REQUIRED WORK >> Word-for-word transcription needed. Include every entry below but no pictures.

##### EXERCISE INPUT

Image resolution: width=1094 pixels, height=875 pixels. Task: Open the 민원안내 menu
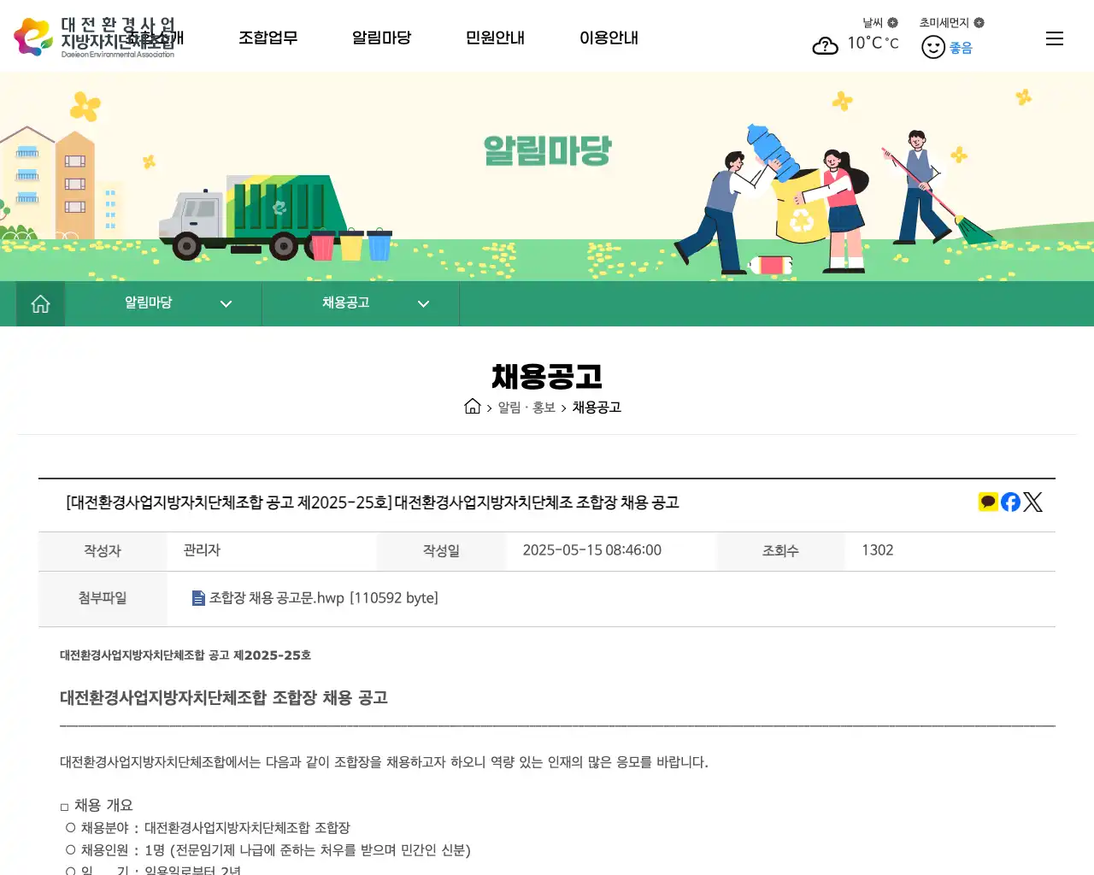pos(494,38)
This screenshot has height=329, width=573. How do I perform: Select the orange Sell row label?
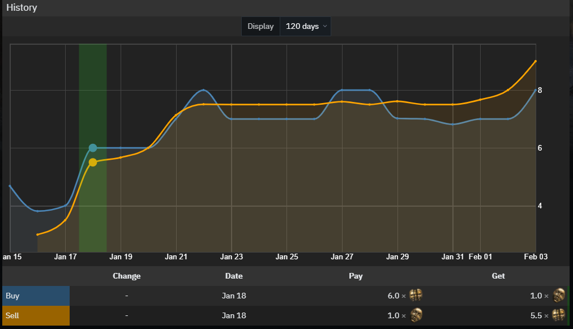coord(36,315)
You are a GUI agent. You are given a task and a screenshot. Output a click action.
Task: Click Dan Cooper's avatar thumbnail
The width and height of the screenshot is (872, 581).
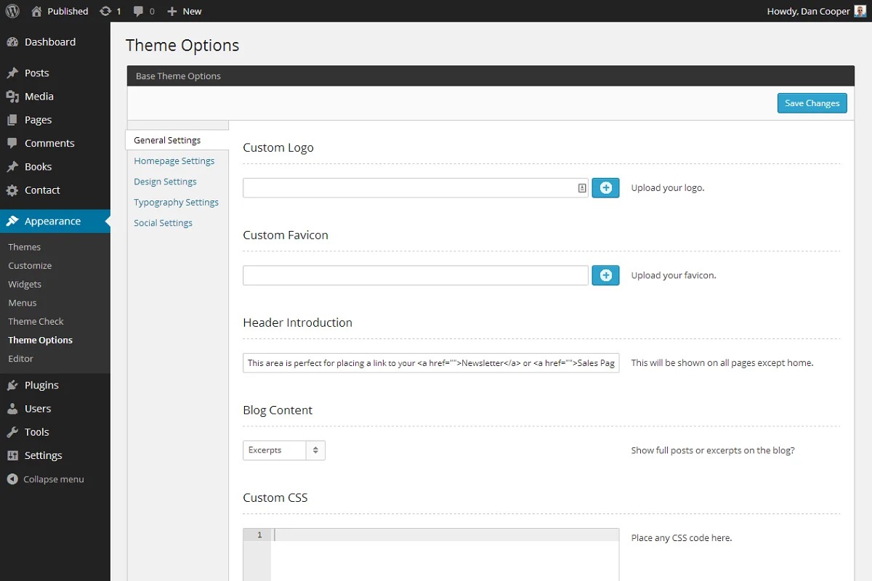coord(860,11)
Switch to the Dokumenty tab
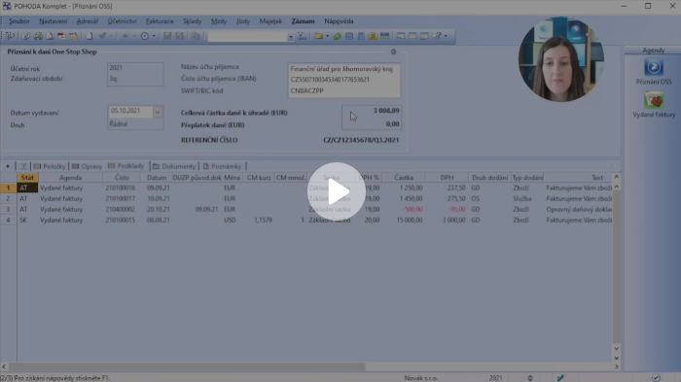The image size is (681, 382). pyautogui.click(x=174, y=166)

##########

YOUR SOLUTION >>
Image resolution: width=1094 pixels, height=875 pixels. Task: Open the 민원안내 menu
pos(494,38)
This screenshot has height=329, width=573. How do I perform: Select the orange Sell row label?
coord(36,315)
You are a GUI agent. You are given a task and a screenshot. Output a click action.
Task: Click Dan Cooper's avatar thumbnail
The width and height of the screenshot is (872, 581).
coord(860,11)
Switch to the Dokumenty tab
The image size is (681, 382). pyautogui.click(x=174, y=166)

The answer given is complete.